苫小牧福音教会 水草牧師のメモ

聖書というメガネで、神が造られた世界と人間とその歴史を見てみたら、という意識で書いたメモです。

パルカル「考える葦」についての誤解2

 「人間の偉大は、人間が自己の悲惨なことを知っている点において、偉大である。樹木は自己の悲惨なことは知らない。それゆえ、自己の悲惨を知るのは悲惨なことであるが、しかし人間が悲惨であることを知っているのは偉大なことである。」(L114、B397)
 パスカルが人間が考えることにおいて高貴であり尊厳があるといったのは、デカルトに端を発する近代合理主義がいうように人間が理性の力で自然をねじ伏せてしまうことができる力を持つという意味ではない。むしろ、人間は自分が宇宙の中で、「ひとくきの葦」にすぎないことをわきまえているという点で偉大だと言ったのである。自らが宇宙にかんたんに押しつぶされてしまうごくちっぽけで弱弱しく悲惨な者であるということをわきまえているという点で偉大だと言ったのである。
 なぜ己の悲惨を知る者が偉大であり、高貴であり、そこに道徳の根源があるとまでいえるのだろうか。このことは人間だけを見つめていてわかることではない。主イエスによる祝福のことば「心の貧しい者は幸いである。天の御国はその人のものだから。」と同じで、神の恵みがあるからこそ、己の悲惨を知ることが偉大だといえるのである。イザヤ書に記された来るべきメシヤは「傷ついた葦を折ることなく、くすぶる燈心を消すことのない」お方である。
 『パンセ』はパスカルの「キリスト教弁証論」執筆のためのメモの集成であるが、その中に、弁証論の構想についての断章がある。
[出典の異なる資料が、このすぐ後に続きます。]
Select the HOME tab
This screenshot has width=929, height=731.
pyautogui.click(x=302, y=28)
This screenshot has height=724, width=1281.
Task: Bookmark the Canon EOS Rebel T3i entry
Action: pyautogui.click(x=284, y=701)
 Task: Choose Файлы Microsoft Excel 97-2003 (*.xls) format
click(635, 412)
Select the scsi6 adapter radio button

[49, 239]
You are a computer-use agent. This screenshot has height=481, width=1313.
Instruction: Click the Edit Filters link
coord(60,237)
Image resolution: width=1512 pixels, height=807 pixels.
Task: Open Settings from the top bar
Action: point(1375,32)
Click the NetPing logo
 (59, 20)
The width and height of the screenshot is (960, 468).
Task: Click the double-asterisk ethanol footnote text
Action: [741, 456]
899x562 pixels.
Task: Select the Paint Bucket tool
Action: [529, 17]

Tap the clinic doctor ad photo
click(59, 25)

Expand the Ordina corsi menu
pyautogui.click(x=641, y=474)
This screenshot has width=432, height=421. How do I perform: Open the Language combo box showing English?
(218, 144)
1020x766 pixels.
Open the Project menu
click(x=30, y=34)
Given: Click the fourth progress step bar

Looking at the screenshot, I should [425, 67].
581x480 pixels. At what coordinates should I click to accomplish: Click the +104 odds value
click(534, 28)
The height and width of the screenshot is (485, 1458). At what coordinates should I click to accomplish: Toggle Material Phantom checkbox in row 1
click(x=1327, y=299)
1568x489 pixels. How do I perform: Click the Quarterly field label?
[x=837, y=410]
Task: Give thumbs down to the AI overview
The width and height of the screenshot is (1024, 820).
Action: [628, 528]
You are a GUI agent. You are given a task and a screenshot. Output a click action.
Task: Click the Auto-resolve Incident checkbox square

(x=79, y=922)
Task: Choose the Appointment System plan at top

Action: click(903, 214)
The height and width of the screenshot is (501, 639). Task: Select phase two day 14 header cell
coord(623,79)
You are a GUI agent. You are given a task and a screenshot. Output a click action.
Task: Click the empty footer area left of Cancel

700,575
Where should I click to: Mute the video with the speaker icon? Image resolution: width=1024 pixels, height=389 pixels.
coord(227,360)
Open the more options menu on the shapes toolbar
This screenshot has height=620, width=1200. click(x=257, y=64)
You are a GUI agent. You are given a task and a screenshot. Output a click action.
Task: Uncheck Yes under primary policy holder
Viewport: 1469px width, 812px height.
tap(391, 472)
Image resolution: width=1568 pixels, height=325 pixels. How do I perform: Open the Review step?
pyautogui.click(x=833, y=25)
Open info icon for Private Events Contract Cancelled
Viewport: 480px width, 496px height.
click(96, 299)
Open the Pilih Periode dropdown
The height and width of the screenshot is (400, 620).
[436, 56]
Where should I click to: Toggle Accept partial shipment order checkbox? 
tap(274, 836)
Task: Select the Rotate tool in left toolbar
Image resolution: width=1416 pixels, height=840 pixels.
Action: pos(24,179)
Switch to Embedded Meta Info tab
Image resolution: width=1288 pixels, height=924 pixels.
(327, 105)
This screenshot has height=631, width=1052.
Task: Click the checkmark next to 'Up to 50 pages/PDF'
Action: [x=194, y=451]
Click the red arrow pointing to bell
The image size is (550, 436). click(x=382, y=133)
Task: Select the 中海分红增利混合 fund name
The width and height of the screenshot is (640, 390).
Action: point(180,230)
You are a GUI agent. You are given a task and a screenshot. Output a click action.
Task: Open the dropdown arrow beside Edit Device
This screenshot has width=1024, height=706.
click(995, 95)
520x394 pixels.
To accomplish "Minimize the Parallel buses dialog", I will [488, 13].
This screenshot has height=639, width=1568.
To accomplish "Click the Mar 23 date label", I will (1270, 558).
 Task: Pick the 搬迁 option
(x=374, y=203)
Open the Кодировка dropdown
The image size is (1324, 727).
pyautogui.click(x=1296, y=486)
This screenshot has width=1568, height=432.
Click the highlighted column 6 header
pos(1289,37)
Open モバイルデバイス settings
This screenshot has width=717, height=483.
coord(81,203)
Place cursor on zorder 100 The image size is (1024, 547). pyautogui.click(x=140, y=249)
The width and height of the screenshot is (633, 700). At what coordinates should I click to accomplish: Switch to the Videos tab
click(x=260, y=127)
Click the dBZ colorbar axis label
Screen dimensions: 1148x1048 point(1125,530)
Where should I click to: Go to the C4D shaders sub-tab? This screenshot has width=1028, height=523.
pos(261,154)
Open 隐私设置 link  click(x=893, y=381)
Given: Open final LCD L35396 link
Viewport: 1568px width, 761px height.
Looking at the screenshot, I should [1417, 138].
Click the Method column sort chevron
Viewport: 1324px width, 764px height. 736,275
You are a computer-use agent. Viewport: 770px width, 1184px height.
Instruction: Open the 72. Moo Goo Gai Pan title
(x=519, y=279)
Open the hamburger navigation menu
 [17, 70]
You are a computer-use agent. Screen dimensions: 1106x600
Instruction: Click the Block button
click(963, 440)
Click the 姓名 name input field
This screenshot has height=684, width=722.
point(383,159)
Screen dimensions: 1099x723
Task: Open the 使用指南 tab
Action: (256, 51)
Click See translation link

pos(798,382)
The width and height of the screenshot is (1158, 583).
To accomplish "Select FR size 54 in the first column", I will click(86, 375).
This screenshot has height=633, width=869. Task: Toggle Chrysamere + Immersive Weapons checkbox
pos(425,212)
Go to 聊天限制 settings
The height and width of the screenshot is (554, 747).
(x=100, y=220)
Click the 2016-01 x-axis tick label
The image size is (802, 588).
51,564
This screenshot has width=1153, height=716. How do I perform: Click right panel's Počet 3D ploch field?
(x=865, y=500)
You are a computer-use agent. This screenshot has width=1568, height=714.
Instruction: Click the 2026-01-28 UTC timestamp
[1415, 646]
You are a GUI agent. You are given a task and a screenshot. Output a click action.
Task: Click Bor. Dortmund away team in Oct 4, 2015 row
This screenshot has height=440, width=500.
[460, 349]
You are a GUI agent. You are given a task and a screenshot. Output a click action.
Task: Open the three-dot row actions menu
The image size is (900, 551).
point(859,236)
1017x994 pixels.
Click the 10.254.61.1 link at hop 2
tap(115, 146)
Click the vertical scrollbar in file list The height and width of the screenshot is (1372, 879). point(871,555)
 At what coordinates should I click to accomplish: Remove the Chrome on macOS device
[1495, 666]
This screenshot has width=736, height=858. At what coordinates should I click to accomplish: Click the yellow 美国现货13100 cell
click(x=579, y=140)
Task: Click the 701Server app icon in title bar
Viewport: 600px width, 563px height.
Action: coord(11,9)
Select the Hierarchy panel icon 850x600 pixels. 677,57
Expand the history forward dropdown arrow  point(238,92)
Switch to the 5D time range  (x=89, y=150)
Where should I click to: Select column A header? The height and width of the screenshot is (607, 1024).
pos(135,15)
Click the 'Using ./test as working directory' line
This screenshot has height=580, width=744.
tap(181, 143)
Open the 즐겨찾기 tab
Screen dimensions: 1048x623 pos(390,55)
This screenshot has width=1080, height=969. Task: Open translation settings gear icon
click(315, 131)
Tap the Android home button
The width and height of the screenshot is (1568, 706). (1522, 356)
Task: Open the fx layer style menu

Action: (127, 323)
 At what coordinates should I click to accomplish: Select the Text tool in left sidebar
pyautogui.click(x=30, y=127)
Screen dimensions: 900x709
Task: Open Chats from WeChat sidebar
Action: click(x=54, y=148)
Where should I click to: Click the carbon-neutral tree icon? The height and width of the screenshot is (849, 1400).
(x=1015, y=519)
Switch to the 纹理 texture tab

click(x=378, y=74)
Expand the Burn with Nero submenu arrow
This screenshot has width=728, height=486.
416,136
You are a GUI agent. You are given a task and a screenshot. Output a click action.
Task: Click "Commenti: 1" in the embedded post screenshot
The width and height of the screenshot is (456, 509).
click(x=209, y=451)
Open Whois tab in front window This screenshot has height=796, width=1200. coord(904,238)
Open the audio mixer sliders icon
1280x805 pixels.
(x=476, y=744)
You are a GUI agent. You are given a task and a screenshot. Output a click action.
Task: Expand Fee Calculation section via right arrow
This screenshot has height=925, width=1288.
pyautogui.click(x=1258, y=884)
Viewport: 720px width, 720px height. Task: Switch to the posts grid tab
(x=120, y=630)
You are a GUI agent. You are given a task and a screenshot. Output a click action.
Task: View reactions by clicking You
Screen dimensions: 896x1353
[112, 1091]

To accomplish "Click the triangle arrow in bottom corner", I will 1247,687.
「第一部、神をもたない人間の悲惨。第二部、神をもっている人間の至福。」(L6,B60)。まず神を信じない読者に己がいかに悲惨であるかを悟らせることによって、神の御前に立ちかえらせるというのが「キリスト教弁証論」の構想だった。パスカルが、「考える」ことが人間の高貴、尊厳、道徳の根源といったのは、理性を持った人間の偉大さを賛美しているのではなく、人間が自らの悲惨をわきまえることが、神のもとに立ち返るためのステップになるという意味なのである。
 だからパスカルのパンセ(思考)とデカルトのパンセは、まったく別物なのである。デカルトのパンセは人間の自律の根拠である。デカルトは、それでもって神の存在までも疑ったり、証明したりしようとした。これに対して、パスカルのパンセは、神ぬきで自律的に生きられると思い上がっている人間が、実は悲惨なものであることを悟らせるのである。
 しばしば、近代の行き詰まりはデカルト以来の理性主義の行き詰りであるというような言い方がされる。事実そうであろう。そして、近代(モダン)の行き詰まりに対して、ポスト・モダンを唱える人々は非合理主義に向かう。しかし、ほんとうは、むしろ、パスカルのパンセに帰るべきなのだと思う。パスカルのパンセとは、己の悲惨をわきまえて神の御前に立ち返り、神の下で理性の限界をわきまえつつ、これを賢明に活用する思考なのである。